__YOUR TASK__
Once the line containing "The width and height of the screenshot is (700, 525)." is located in the records below, repeat it and all lines that follow it exactly, leaving out any picture.
(MATERIAL FOR THIS TASK begins)
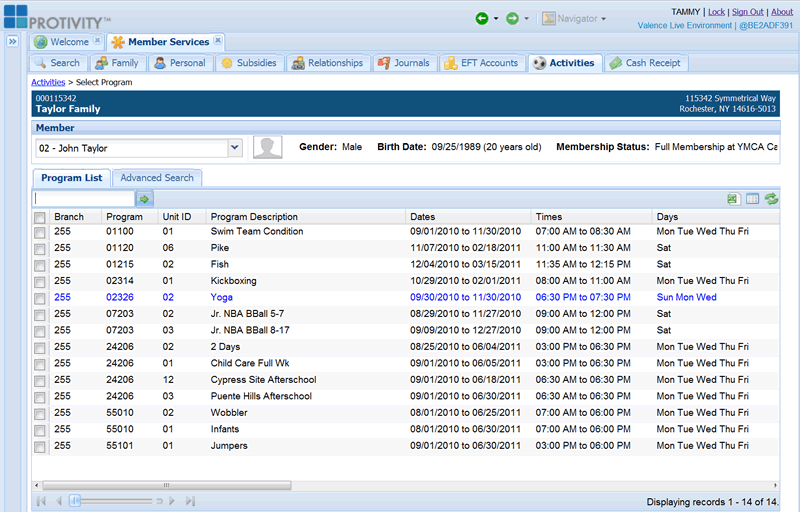Screen dimensions: 800x512
Task: Toggle the select-all checkbox in the header
Action: click(40, 217)
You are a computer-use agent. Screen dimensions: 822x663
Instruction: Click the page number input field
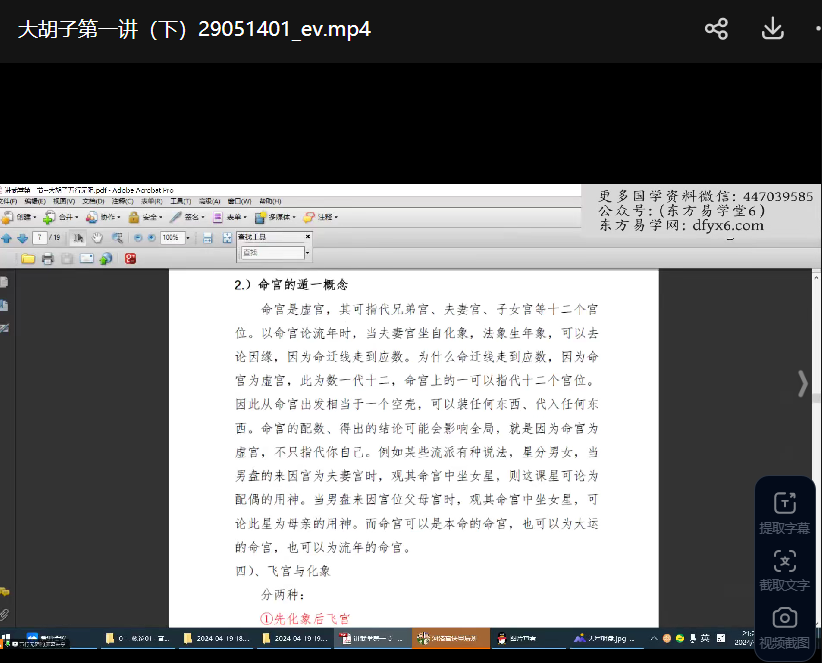click(40, 238)
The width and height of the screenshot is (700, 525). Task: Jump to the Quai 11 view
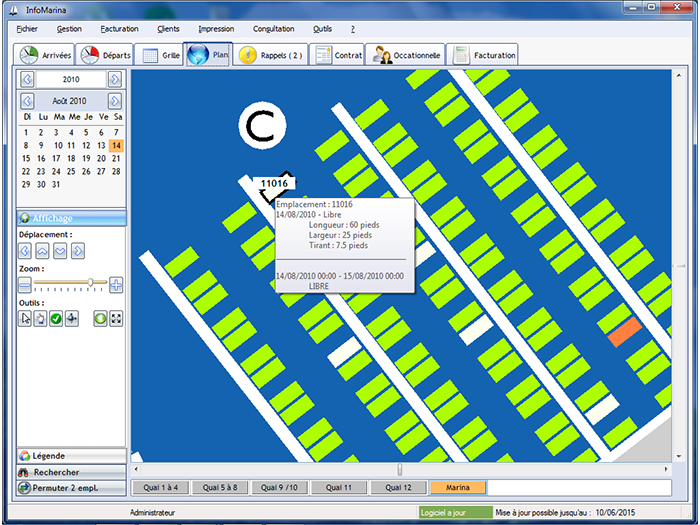click(x=340, y=488)
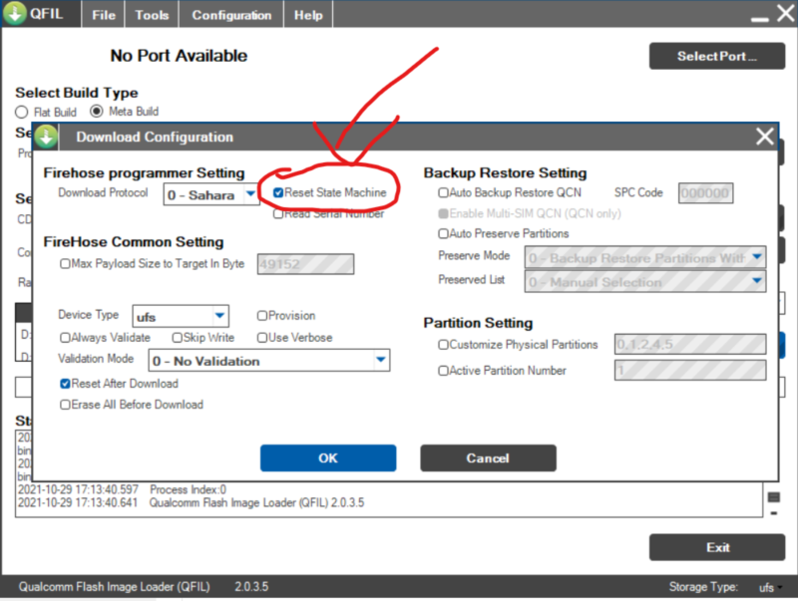Open the Tools menu
798x601 pixels.
[x=152, y=15]
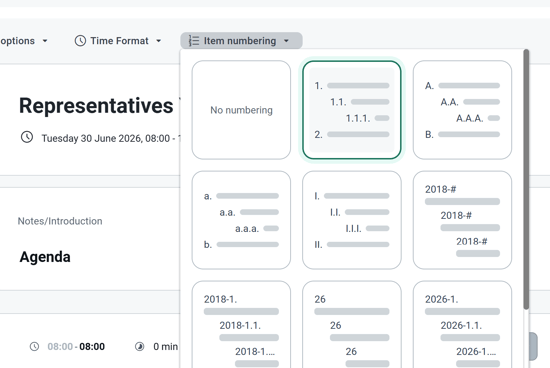
Task: Click the small clock icon before 08:00 - 08:00
Action: 34,347
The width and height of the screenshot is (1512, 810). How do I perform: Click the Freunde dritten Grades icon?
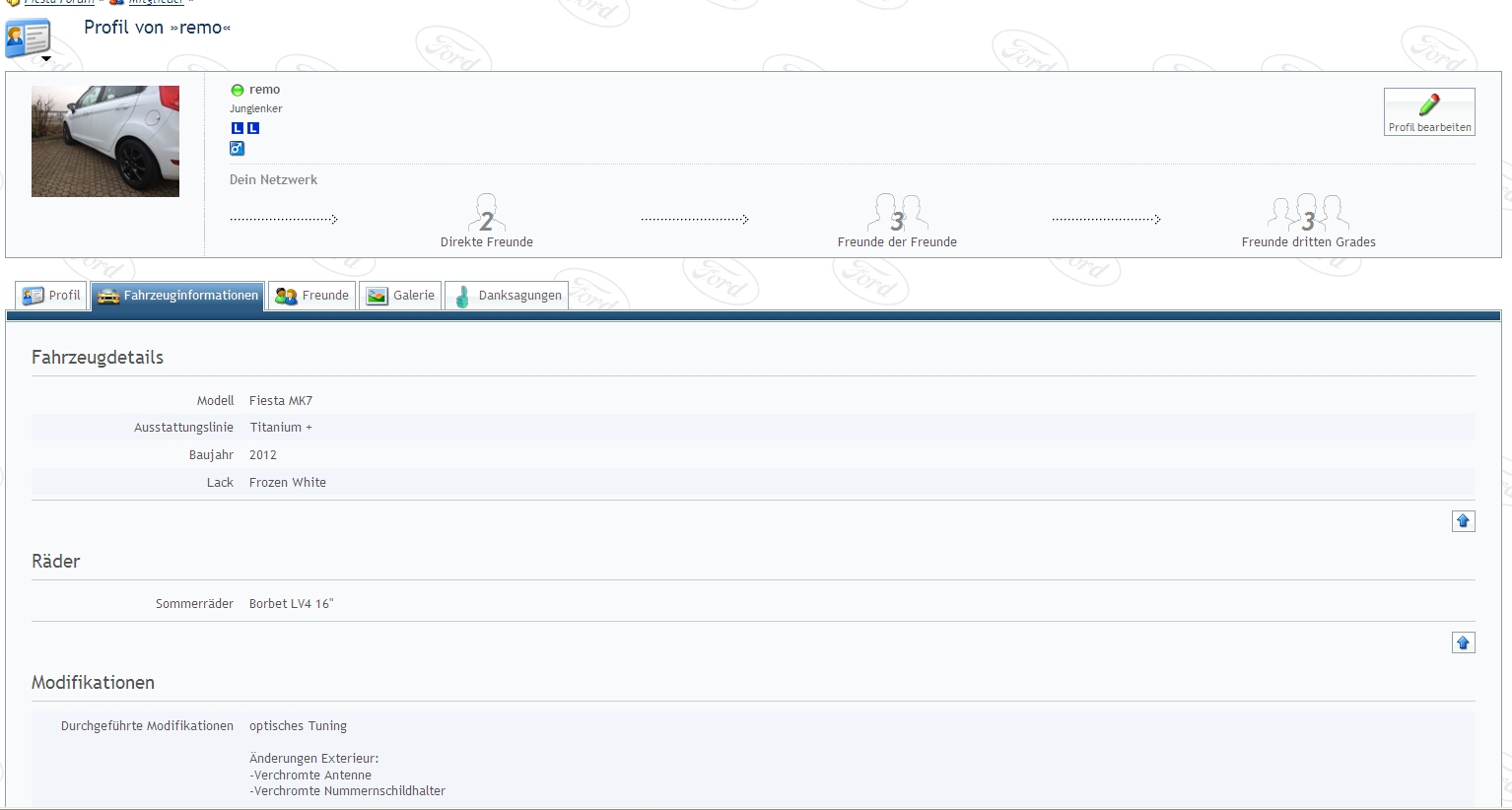pos(1308,214)
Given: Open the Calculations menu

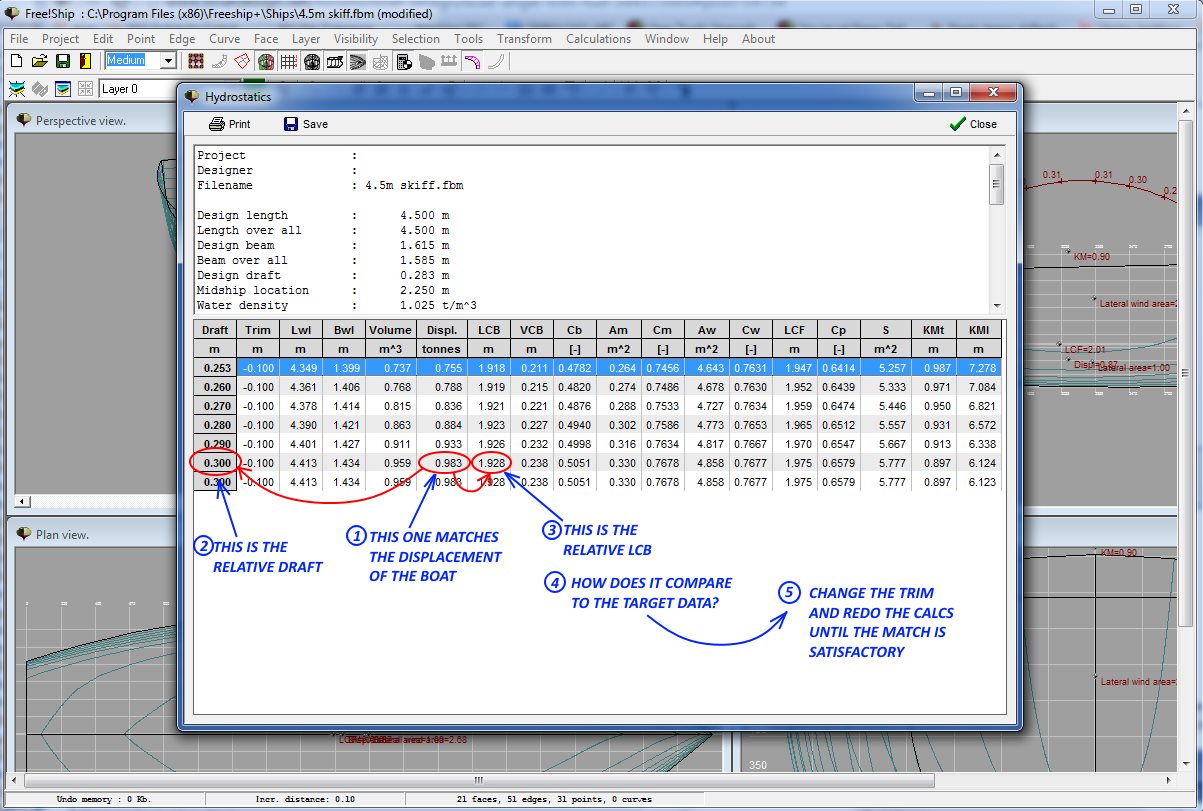Looking at the screenshot, I should 598,39.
(MATERIAL FOR THIS TASK ends)
__SOLUTION TO THE EXERCISE__
The width and height of the screenshot is (700, 525). Task: Jump to the Quai 11 view
click(x=340, y=488)
Open the Tools menu
798x601 pixels.
[x=152, y=15]
Task: Click the small clock icon before 08:00 - 08:00
Action: 34,347
The width and height of the screenshot is (1512, 810). How do I perform: Click the Freunde dritten Grades icon?
pos(1308,214)
Given: Open the Calculations menu

Looking at the screenshot, I should 598,39.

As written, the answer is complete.